The most illustrious resident of Anacapa Island was Raymond “Frenchy” Le Dreau. He came to the island in 1928, living as a fisherman and hermit. He sold fish and lobster to passing boats. Friends brought him food and supplies in return for lobster, abalone and conversation. He was an educated man and could discuss literature and sing an aria in a beautiful tenor voice.
During Prohibition, he made money by watching over liquor caches stored in Anacapa's caves by rumrunners and bootleggers. When the U.S. government created the Channel Islands National Monument in 1938, Frenchy stayed and became de facto caretaker of Anacapa Island. He had a real concern for the natural history and welfare of the island.
In 1956, at the age of 80, he had to leave the island after a fall that left him with severe injuries. He had lived on Anacapa for 28 years.
Santa Barbara Island
Santa Barbara Island is the smallest of all the islands off the California coast. It is only 1 square mile in size and encompasses 639 acres. It is also the most remote island in the Channel Islands National Park, located 55 miles from Ventura, 38 miles from the mainland and 24 miles from Catalina Island's west end. Its remote location and topography of cliffs and rocky beaches make it a perfect sanctuary for seabirds, seals and sea lions.
The island has no source of freshwater, so it was not a permanent Chumash settlement. However, evidence shows that back as far as 4,000 years ago, the Chumash made seasonal visits to the island to harvest shellfish and hunt seals. Up until the early 1900s, the only inhabitants of the island were squatters and passing fishermen.
With over 4 million acres having burned so far this year in California, we have not had any major fires in Santa Barbara County. But with all the hot weather we have had and no rain in months, we are still in danger.
In 1900, the U.S. Department of Commerce and Labor began leasing the island for agricultural and recreation purposes. In 1914, Alvin Hyder leased the island for $250 a year and moved his family to the island.
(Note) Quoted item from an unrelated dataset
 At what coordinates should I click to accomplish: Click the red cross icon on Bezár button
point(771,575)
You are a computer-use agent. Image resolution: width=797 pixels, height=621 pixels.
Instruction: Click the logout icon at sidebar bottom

They constructed a series of concrete cisterns to store water and raised rabbits to sell for meat and pelts. The Hyders imported hundreds of purebred Belgian rabbits to the island and turned them loose. They also introduced a few sheep. Without water, farming was difficult as all freshwater had to be brought in by boat. In 1922, the Hyders gave up farming on the island and moved their livestock to a homestead in Cuyama Valley.
After the Hyders left, several attempts to lease and build resorts on the island were made, but none succeeded.
No significant improvements were made to the island until the government built a lighthouse in 1928 and a second in 1934. In 1942, the Army Signal Corps installed radar on the island. At the outbreak of World War II, the military ordered both lights to be shut down for the coastal blackout. They were turned back on in 1943 when the threat to Los Angeles Harbor was thought to be over. The Navy set up coastal lookout stations on Santa Barbara Island to help prevent surprise attacks on the mainland.
After the war, the government ignored the island, and the growing rabbit population and vandalism became significant problems. In 1980, Santa Barbara Island became part of the Channel Islands National Park. The rabbits were removed, and vandalism was stopped.
Today, extensive habitat restoration efforts are underway to increase the native plant and bird populations destroyed after the years of rabbit and sheep grazing. Visitors to the island can camp, hike trails, snorkel and kayak to see the beautiful environment this small, remote island has to offer.
The Channel Islands are like nowhere else on Earth. As you travel along the coast or over San Marcos Pass, look out and think of these islands with so much history and so many unique plants and animals. Better yet, visit the islands, even if just by a boat tour where you do not have to leave the boat. I guarantee you will not be disappointed.